When the directionality control unit 30E determines that the audio signal has been input to the microphone MC3 or the microphone MC4 in Step S503 (S503: Yes), the control unit 28E controls the filter unit F6 such that the audio signal C and the audio signal D are input to the adaptive filter F6B without change in the strengths. In other words, the control unit 28E does not change the strength of the second directional signal input to the adaptive filter F6A and the strengths of the audio signals C and the audio signal D input to the adaptive filter F6B. The filter unit F6 generates a subtraction signal obtained by adding together the passing signal P6A and the passing signal P6B, and outputs the subtraction signal to the addition unit 27E (S507). The addition unit 27E subtracts the subtraction signal from the first directional signal, generates an output signal, and outputs the output signal to the control unit 28E (S508). The control unit 28E updates the filter coefficient of the adaptive filter to which an audio signal is input so that the target component included in the output signal is maximized (S509). Specifically, the filter coefficients of the adaptive filter F6A and the adaptive filter F6B are updated. Then, the audio processing device 21E performs Step S501 again.
In the embodiment, the filter coefficient is not updated for an adaptive filter to which an audio signal is input with a strength of zero. This can reduce a processing amount of the control unit 28E as compared with that in a case where the filter coefficients of all adaptive filters are constantly updated. In contrast, the control unit 28E may constantly update the filter coefficients of all the adaptive filters. The control unit 28E can constantly perform the same processing by constantly updating the filter coefficients of all the adaptive filters, so that the processing is simplified. Furthermore, the filter coefficient of a certain adaptive filter can be accurately updated by constantly updating the filter coefficients of all the adaptive filters, for example, even immediately after the change from a state in which an audio signal with a strength of zero is input to a state in which an audio signal with a strength of not zero is input.

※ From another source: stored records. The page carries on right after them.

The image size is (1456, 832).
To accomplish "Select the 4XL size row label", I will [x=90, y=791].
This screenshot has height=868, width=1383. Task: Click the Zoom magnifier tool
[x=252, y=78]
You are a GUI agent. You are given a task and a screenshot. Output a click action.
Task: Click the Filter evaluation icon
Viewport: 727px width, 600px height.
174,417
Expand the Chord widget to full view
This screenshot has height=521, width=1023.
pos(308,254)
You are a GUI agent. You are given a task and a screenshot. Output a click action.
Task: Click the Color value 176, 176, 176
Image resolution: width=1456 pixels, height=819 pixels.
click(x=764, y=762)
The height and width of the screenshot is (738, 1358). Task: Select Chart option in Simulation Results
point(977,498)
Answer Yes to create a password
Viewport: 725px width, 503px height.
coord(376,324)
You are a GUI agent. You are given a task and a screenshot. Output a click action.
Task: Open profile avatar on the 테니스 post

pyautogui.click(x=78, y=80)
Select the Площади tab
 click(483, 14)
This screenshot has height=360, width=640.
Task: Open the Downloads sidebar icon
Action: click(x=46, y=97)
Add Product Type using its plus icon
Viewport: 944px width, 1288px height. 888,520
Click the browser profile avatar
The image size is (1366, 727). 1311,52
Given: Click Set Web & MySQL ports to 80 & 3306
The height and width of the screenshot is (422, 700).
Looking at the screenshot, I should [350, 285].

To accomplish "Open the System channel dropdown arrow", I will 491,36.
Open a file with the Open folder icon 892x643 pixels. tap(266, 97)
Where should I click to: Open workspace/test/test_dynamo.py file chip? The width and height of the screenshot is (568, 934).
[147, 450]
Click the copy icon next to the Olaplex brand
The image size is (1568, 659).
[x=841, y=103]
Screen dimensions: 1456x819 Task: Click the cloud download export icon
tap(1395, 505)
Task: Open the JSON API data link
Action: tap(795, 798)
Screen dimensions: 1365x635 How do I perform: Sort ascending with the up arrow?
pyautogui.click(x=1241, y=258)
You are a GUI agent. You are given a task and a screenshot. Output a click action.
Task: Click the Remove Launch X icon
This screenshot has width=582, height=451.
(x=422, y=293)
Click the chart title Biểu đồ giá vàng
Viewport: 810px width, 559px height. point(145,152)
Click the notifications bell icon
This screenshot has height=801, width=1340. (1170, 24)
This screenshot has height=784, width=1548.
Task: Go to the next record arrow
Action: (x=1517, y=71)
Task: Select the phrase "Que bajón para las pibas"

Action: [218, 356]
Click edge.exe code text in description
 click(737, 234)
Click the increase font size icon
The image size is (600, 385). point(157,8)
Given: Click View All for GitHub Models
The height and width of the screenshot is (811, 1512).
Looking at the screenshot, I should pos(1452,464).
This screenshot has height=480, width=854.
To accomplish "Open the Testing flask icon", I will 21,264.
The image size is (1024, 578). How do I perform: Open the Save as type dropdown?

As described above, the audio processing system 5E in the sixth embodiment also determines voice of a specific speaker with high accuracy by acquiring a plurality of audio signals with a plurality of microphones and subtracting a subtraction signal generated by using an adaptive filter from a certain audio signal by using another audio signal as a reference signal. In the sixth embodiment, a result of adding together a plurality of audio signals is used as a reference signal. As a result, audio signals can be collected individually at each seat while an amount of processing of canceling a crosstalk component can be reduced as compared with a case where all signals obtained at each seat are used as reference signals. Specifically, the audio processing system 5E individually collects voice of the occupant hm3 and voice of the occupant hm4 in the rear seats with the microphone MC3 and the microphone MC4. Then, the audio processing system 5E inputs both the audio signal C and the audio signal D to the adaptive filter F6B, and uses these audio signals as reference signals. Furthermore, in the sixth embodiment, processing of determining voice of which occupant an audio signal includes is not performed. Therefore, an amount of processing of canceling a crosstalk component can be reduced. Furthermore, the filter coefficient is not required to be updated for an adaptive filter to which an audio signal is input with a strength of zero. This can further reduce a processing amount as compared with that in a case where the filter coefficients are constantly updated for all adaptive filters.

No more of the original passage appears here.